START Data records

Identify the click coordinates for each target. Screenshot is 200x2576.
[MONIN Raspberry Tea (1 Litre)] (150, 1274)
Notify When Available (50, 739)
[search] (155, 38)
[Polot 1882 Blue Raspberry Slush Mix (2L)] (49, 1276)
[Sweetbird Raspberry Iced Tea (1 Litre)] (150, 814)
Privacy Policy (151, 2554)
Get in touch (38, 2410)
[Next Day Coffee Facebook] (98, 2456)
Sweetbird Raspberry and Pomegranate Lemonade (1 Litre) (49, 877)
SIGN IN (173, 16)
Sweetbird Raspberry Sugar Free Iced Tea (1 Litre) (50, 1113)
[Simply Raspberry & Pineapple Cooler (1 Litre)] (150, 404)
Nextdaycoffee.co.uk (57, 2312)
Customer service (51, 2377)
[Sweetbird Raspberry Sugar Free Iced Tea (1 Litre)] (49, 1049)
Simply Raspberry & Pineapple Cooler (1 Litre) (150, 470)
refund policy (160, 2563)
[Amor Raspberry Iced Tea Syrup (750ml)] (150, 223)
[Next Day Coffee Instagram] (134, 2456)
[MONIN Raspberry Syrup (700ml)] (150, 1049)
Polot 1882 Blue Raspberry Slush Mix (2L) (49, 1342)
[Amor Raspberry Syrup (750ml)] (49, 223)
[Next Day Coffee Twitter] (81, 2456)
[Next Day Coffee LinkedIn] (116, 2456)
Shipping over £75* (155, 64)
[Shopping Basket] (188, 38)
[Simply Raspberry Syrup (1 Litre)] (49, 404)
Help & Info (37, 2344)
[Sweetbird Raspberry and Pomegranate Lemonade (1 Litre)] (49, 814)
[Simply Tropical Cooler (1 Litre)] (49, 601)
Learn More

END Data records
START Data records

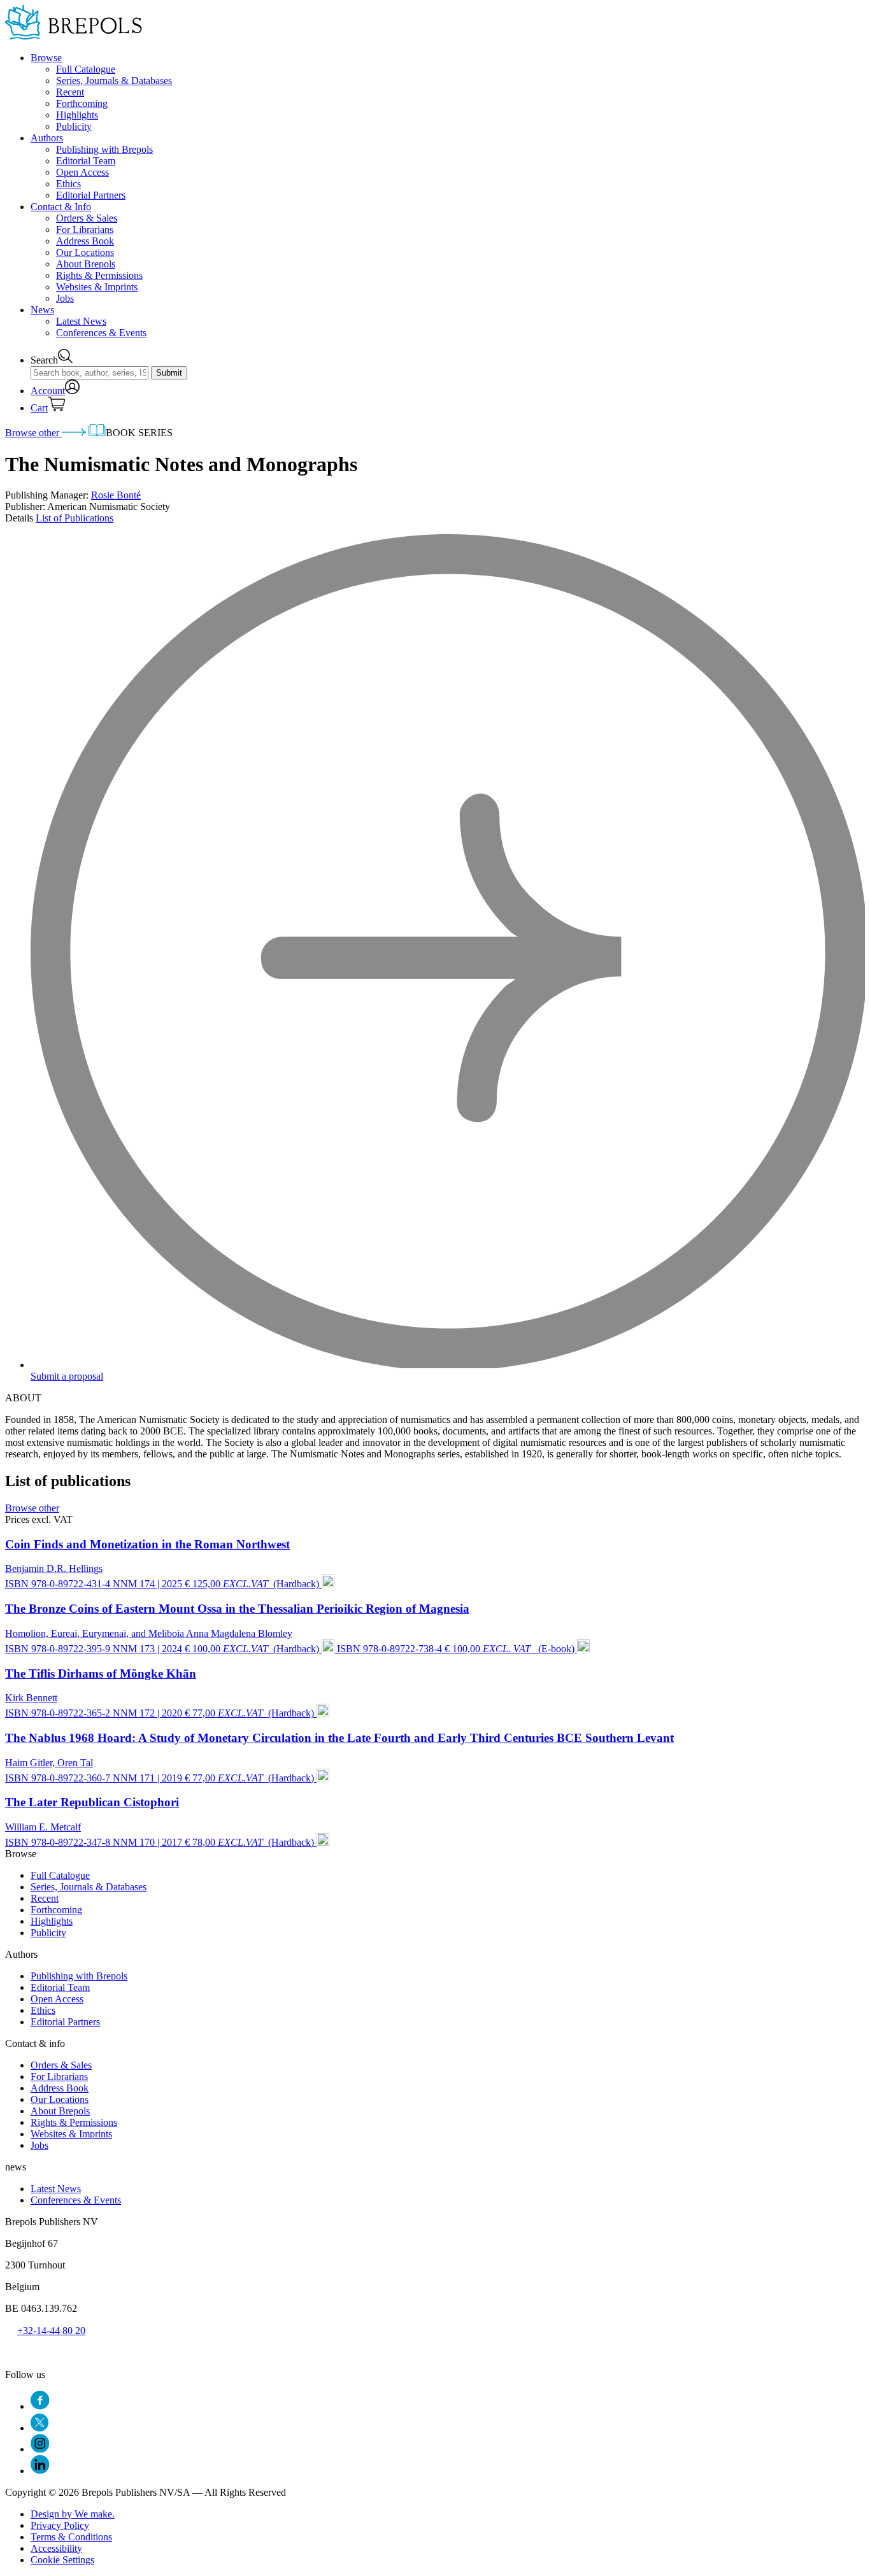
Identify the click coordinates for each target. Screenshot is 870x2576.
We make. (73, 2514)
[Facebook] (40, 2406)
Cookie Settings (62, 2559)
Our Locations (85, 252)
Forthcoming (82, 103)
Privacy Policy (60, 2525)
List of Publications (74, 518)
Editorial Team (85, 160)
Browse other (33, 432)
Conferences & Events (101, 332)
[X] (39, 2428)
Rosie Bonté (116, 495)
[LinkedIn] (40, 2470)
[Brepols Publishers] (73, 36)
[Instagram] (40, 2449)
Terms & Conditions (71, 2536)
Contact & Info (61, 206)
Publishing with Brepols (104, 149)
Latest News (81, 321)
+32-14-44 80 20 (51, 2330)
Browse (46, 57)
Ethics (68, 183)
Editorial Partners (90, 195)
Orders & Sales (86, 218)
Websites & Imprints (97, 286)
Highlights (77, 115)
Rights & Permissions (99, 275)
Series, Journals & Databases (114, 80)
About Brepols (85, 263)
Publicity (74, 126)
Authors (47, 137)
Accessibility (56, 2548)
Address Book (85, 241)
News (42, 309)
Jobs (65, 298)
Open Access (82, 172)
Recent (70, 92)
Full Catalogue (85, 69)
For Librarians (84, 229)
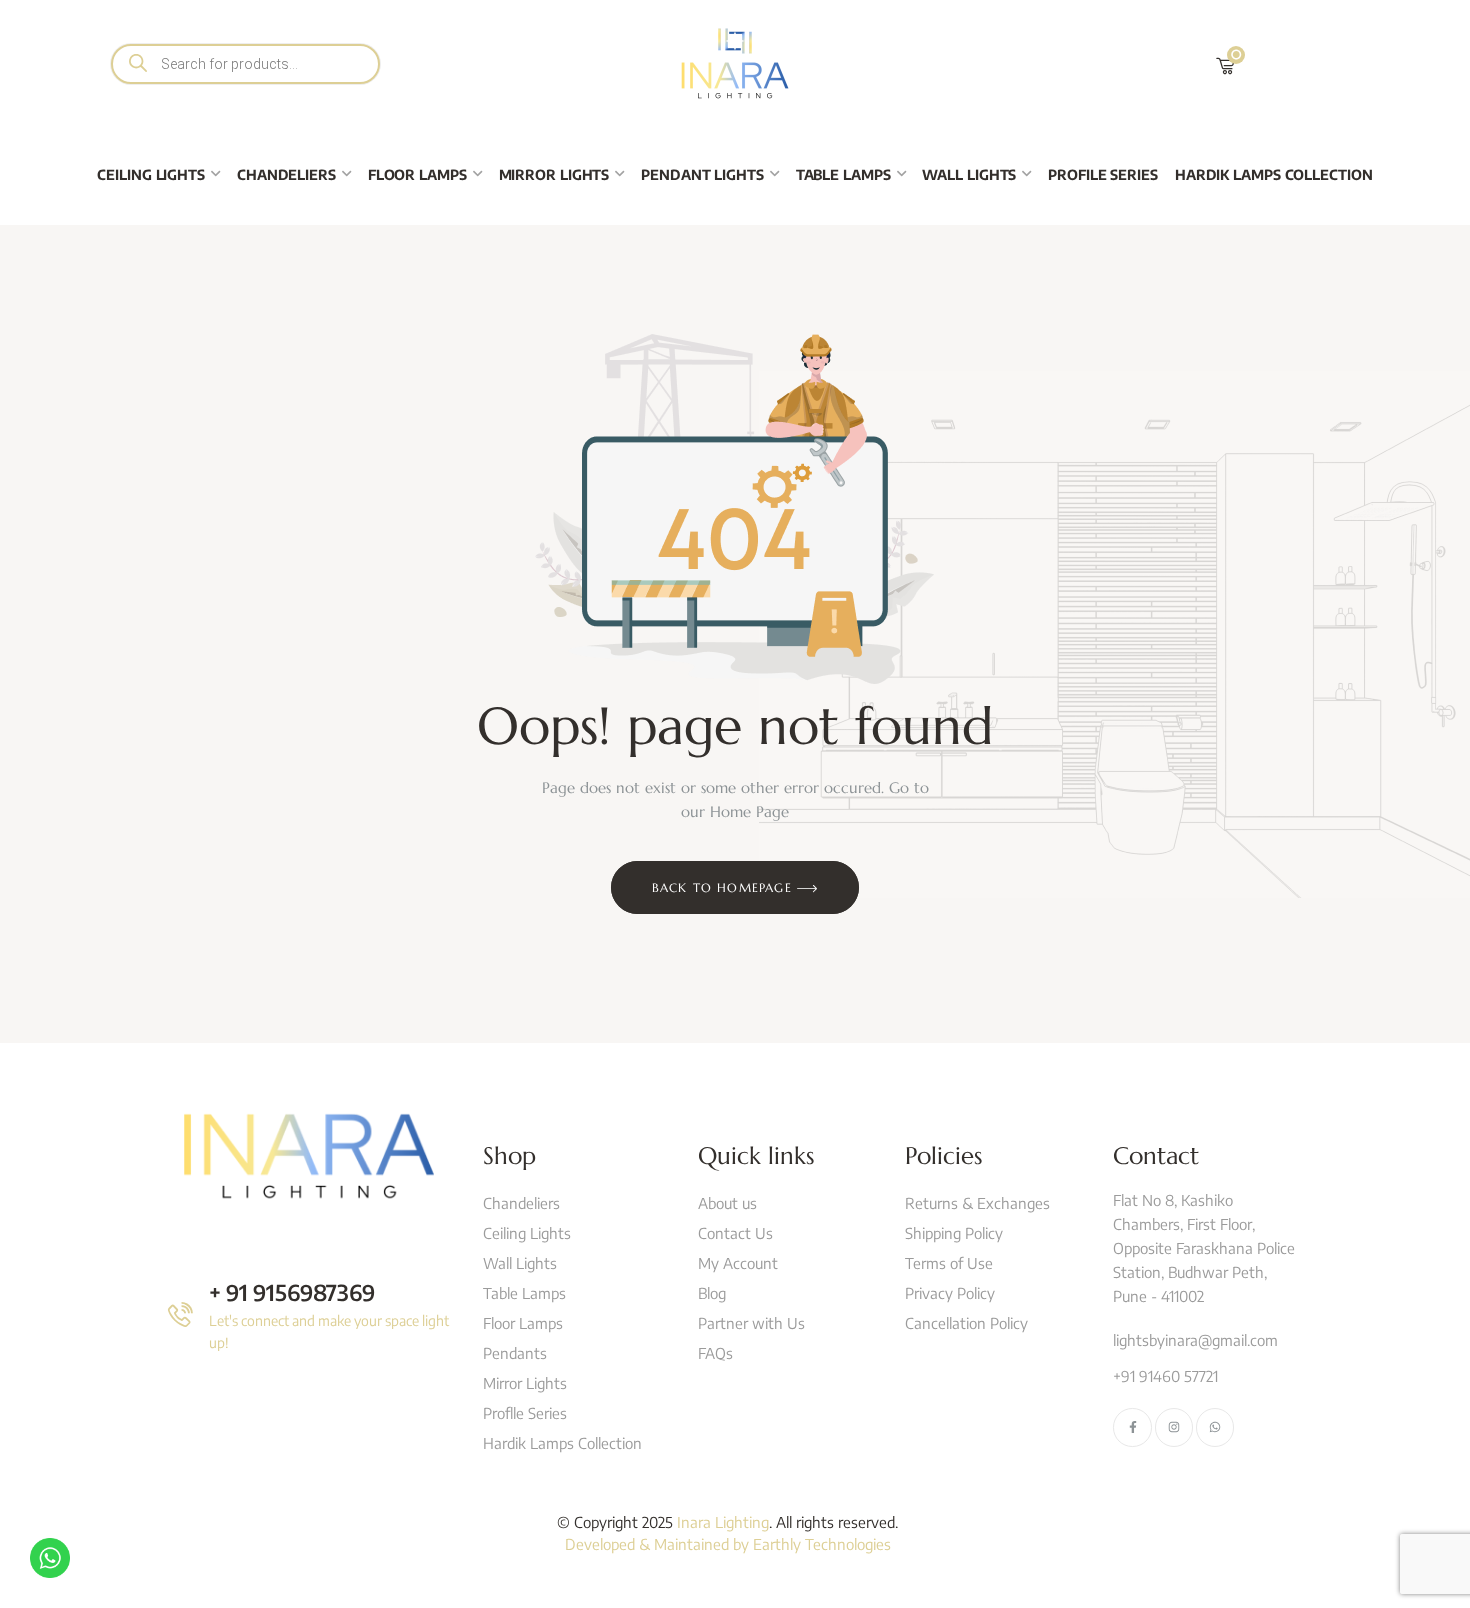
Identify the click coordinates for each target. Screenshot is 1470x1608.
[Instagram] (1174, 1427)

END Data records

Task
From the material above, copy every line that has the word "coordinates" in it.

Response to the task
Identify the click coordinates for each target. Screenshot is 200x2576.
Identify the click coordinates for each target. Screenshot is 870x2576.
Identify the click coordinates for each target. Screenshot is 1470x1608.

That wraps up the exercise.